* [SOURCE PASSAGE]
** START **
For John, it was Magna Carta, which Henry had sworn to uphold several times during his own reign. For Henry, the opening act of what came to be known as "The Baron's War", was a document known as the Provisions of Oxford.

It all began because Henry made an agreement with the Pope regarding the Crown of Sicily, which the Pope said he had a right to give away, and which he offered to King Henry for his second son, Prince Edmund. This would have been fine, since it would have added to the luster of the English throne, but it was necessary to conquer the Sicilian Crown before it could be put upon young Edmund's head.

It could not be conquered without money and the Pope ordered the clergy to raise it. The clergy, however, had been disputing with him for some time about his unjust preference of Italian priests in England. They were less than obedient in the matter. In fact, they were downright rebellious. Multiple benefices (the salary paid to a priest by form of tithe by a particular church or parish for the performance of priestly duties) were the source of much of their dissatisfaction. A more egregious example was that of the King's chaplain, whom the Pope allowed to be paid for preaching in seven hundred churches.

'The Pope and the King together,' said the Bishop of London, 'may take the mitre off my head; but, if they do, they will find that I shall put on a soldier's helmet. I pay nothing.' http://www.fordham.edu/halsall/source/80... The Bishop of Worcester was as bold as the Bishop of London, and wouldn't pay either. Such money as the more timid of the clergy did raise was squandered away, without doing any good to the King, or bringing the Sicilian Crown an inch nearer to Prince Edmund's head. In the end, the Pope gave the Crown to the brother of the King of France (who conquered it for himself), and sent the King of England a bill of one hundred thousand pounds for the expenses of not having won it.
** END **
* [TASKS TO COMPLETE]
1/ In the passage on the Sicilian Crown, how much did the Pope bill the King of England?
2/ Reproduce the passage on the Sicilian Crown word for word, starting at "For John, it" and ending at "young Edmund's head.".
3/ Does the passage on the Sicilian Crown agree with each statement below? Answer yes or no for each, and quote the words from the passage that settle it. (a) The Bishop of Worcester agreed to pay. (b) The Pope offered the Crown of Sicily to King Henry for Prince Edmund. (c) The Pope allowed the King's chaplain to be paid for preaching in seven hundred churches.

* [DATASET CONTENT]
** START **
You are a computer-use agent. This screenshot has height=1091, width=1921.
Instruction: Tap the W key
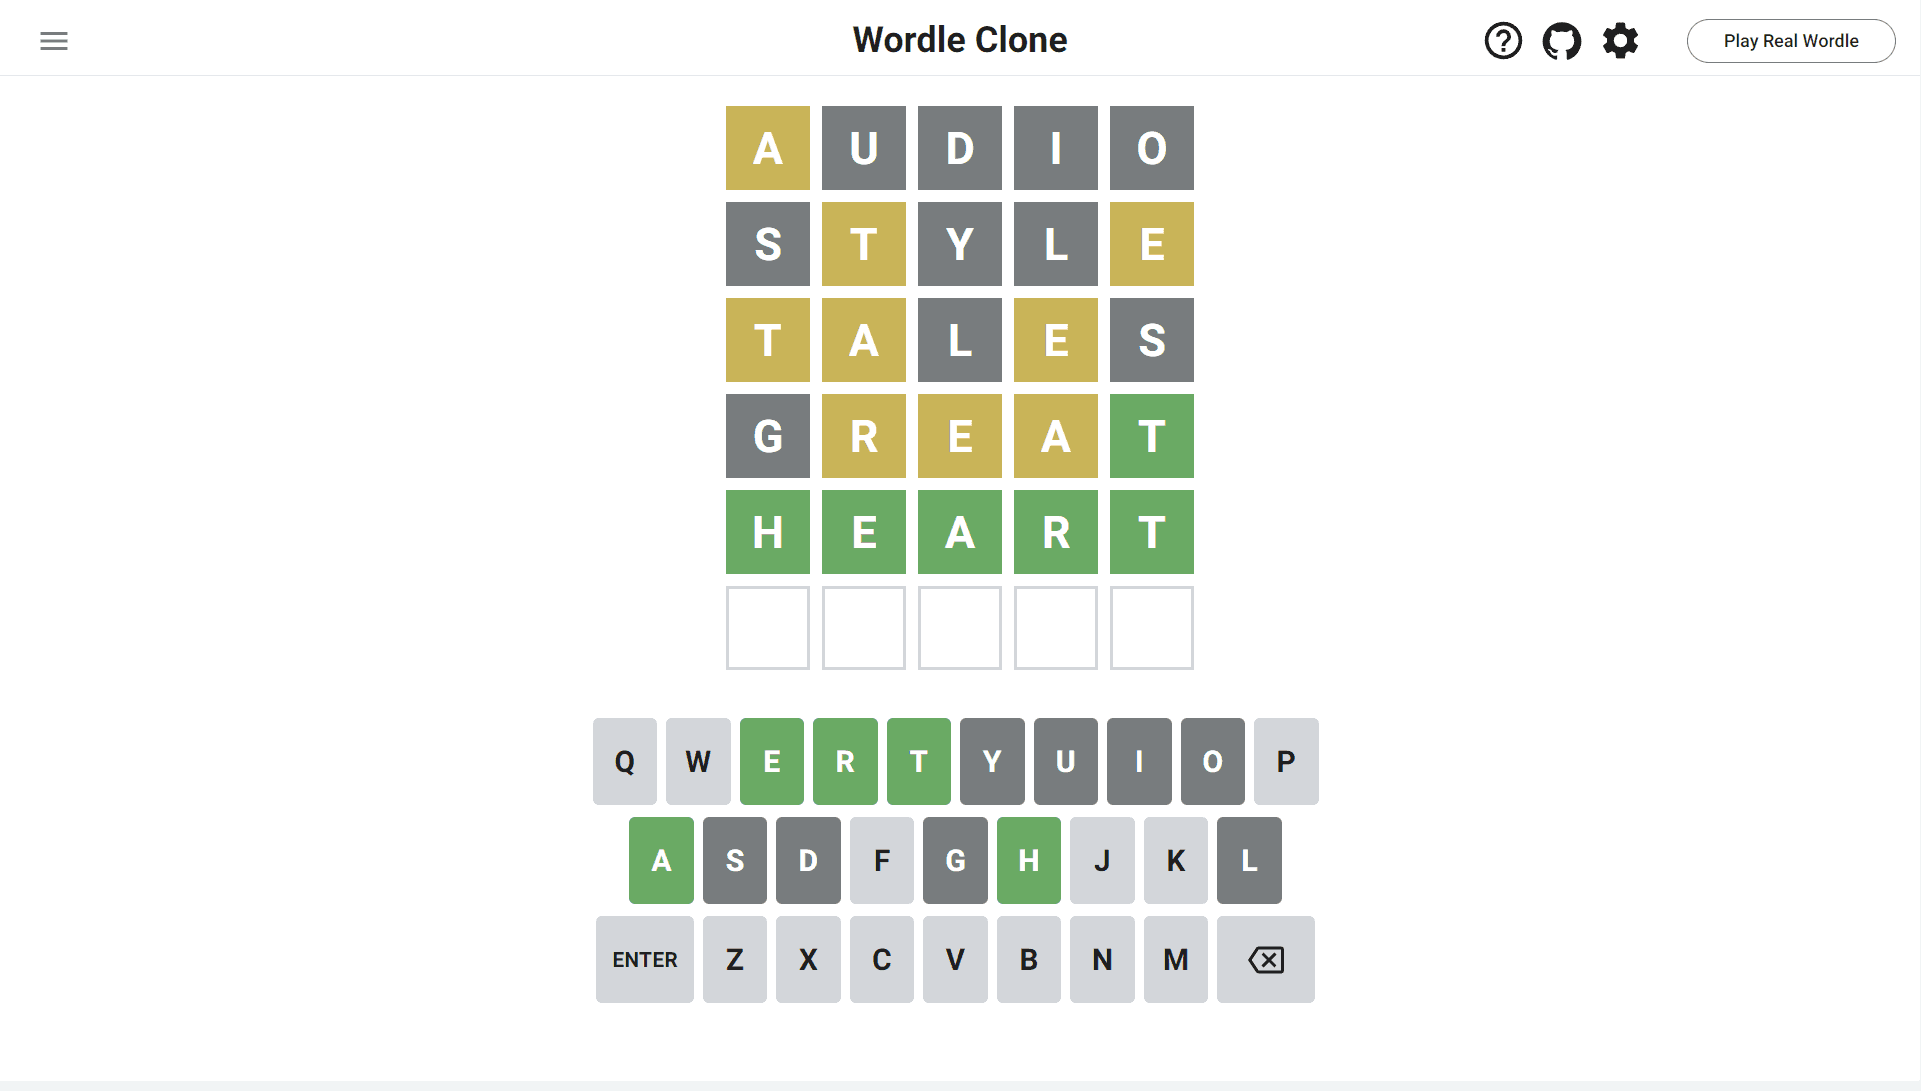[x=698, y=761]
** END **
* [RESPONSES]
1/ One hundred thousand pounds.

2/
For John, it was Magna Carta, which Henry had sworn to uphold several times during his own reign. For Henry, the opening act of what came to be known as "The Baron's War", was a document known as the Provisions of Oxford.

It all began because Henry made an agreement with the Pope regarding the Crown of Sicily, which the Pope said he had a right to give away, and which he offered to King Henry for his second son, Prince Edmund. This would have been fine, since it would have added to the luster of the English throne, but it was necessary to conquer the Sicilian Crown before it could be put upon young Edmund's head.

3/
(a) No: "The Bishop of Worcester was as bold as the Bishop of London, and wouldn't pay either."
(b) Yes: "which he offered to King Henry for his second son, Prince Edmund."
(c) Yes: "whom the Pope allowed to be paid for preaching in seven hundred churches."